The group feigns outrage over various methods of scientific predator control which have bee practiced by Alaska's Wildlife Management agency before, during, and after Sarah Palin's tenure as governor. To prevent the state's wolf population from decimating caribou and moose herds, the wolves are periodically hunted and some of their numbers killed so native tribes and sportsmen who depend on the herd animals will always have an abundant supply of food for their families. One of the various ways to keep the wolf population in check is to hunt them from aircraft. Defenders of Wildlife portrays this particular method of predator control as unusually cruel, although it is no more cruel than killing the wolves from the ground. It is from this practice that the myths of Sarah Palin slaughtering the poor wolves from a black helicopter have arisen, although we know of no instance in which she personally hunted wolves from any sort of aircraft. Come to think of it, she has never tracked down and killed wolves from the ground, either. But when leftists create a myth, they work really hard to make sure it will never die, the facts be damned.

It is with this background that we learn that the Obama Administration has sanctioned the killing of feral pigs through a number of means, including shooting them from aircraft:
When it comes to controlling the spread of feral pigs in San Diego County, the public hunting effort isn’t doing the job.

That has led federal agencies to launch an ambitious program that will use cage traps, corral traps, federal hunters with guns and dogs and even shooting from helicopters to exterminate the area’s population of wild swine. Officials see the pigs as a threat to fragile ecosystems and public health and safety. Environmentalists worry about the damage wild pigs will do to the county’s sensitive habitat, much of it rebounding from Southern California’s catastrophic wildfires of the last decade.
Hot Air's Ed Morrissey comments:
To paraphrase the Defenders of Wildlife Action Fund, do we really want a President who champions such savagery? Well, I don’t know about the president part of the question, but the practice is — and has been — a legitimate strategy for culling dangerous predators to protect livestock. Palin didn’t start the practice in Alaska, and Alaska didn’t pioneer the technique in any case. Congress included the exception for predator control in the original 1972 bill that made it illegal for hunters to track down prey by plane or helicopter. It’s been a longstanding practice in wildlife management, in the kind of regions that the San Diego Union-Tribune describes in its article on feral pigs.
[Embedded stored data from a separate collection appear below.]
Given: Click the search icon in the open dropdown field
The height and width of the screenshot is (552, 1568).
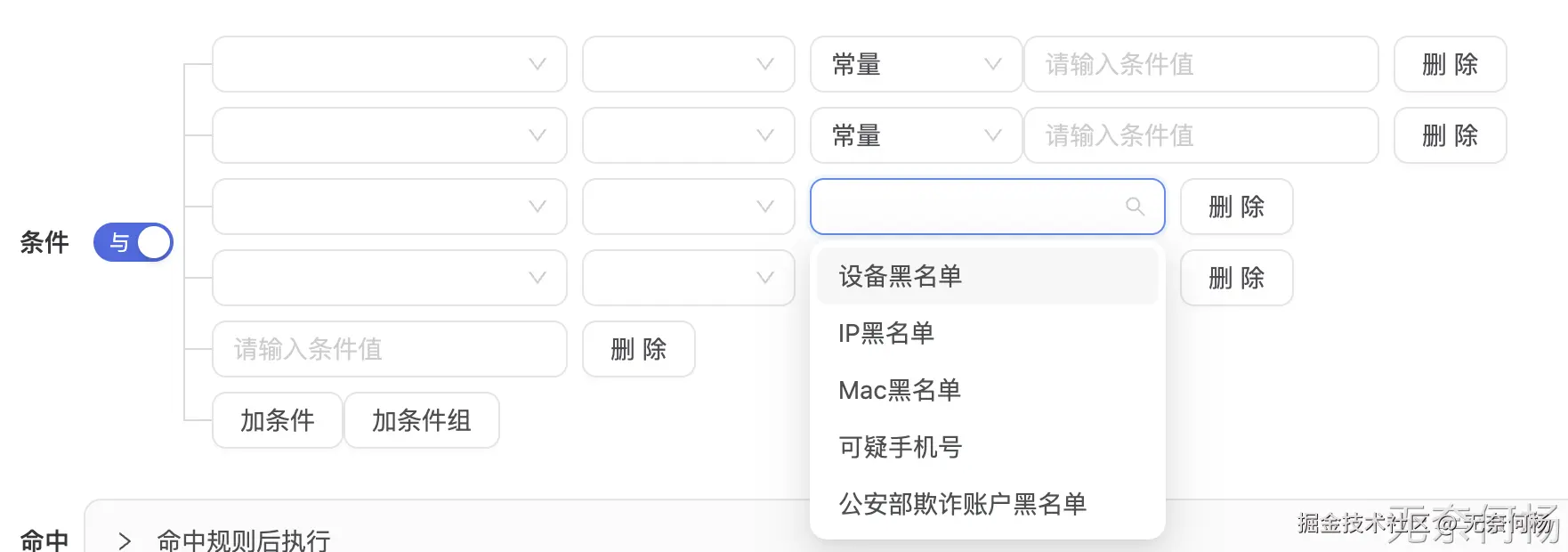Looking at the screenshot, I should (x=1135, y=207).
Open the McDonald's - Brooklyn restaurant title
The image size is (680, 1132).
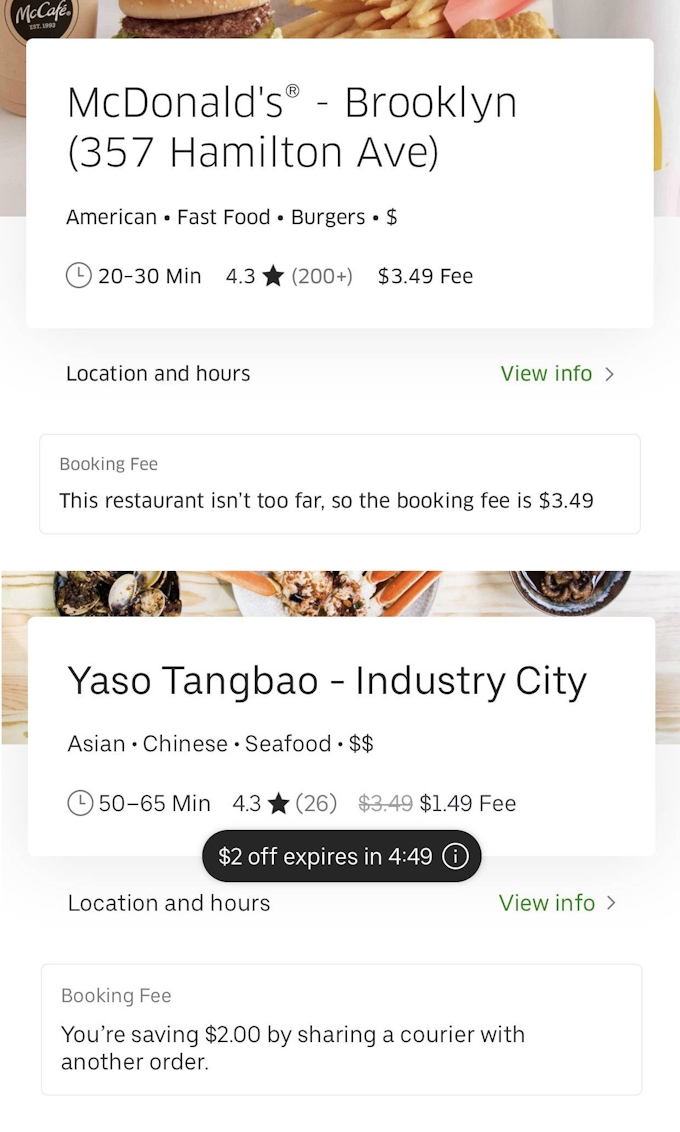click(x=292, y=127)
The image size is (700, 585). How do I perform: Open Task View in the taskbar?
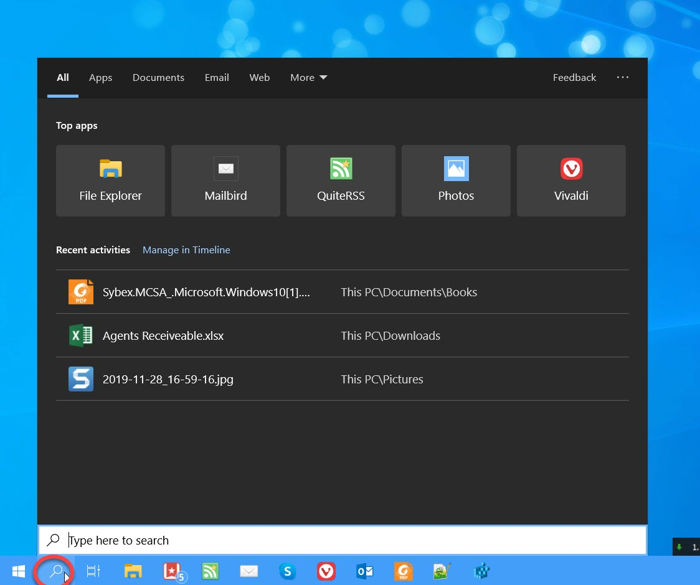point(94,571)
Will the Defenders of Wildlife Action Fund run one-minute national spots asking whether America should tolerate a brutal and unethical Barack Obama in the weeks prior to the 2012 election like they did against Palin in September 2008? Don’t hold your breath.
The problem, Ed, is that pigs just aren't as cute as little fuzzy wolf pups. It's relatively easy to spin up a thirty or sixty-second television spot which plays on the emotions by sympathetically portraying the wolf as noble and cuddly. Actually, wolves are neither; they're just another species of wild animal. But pigs just aren't perceived as cuddly by most folks.

We've noticed that Defenders of Wildlife's ads never show a pack of wolves stalking a cute little caribou calf, chasing it down and ripping it to bloody shreds before devouring it. Tough luck, Bambi, but wolves gotta eat. And so do the children of Alaska's native people. However, unlike wolves, Alaska's humans only hunt adult animals from the herd, and a clean shot from a carbine is much more humane than the comparatively savage way that wolves go about the business of stalking and killing their prey.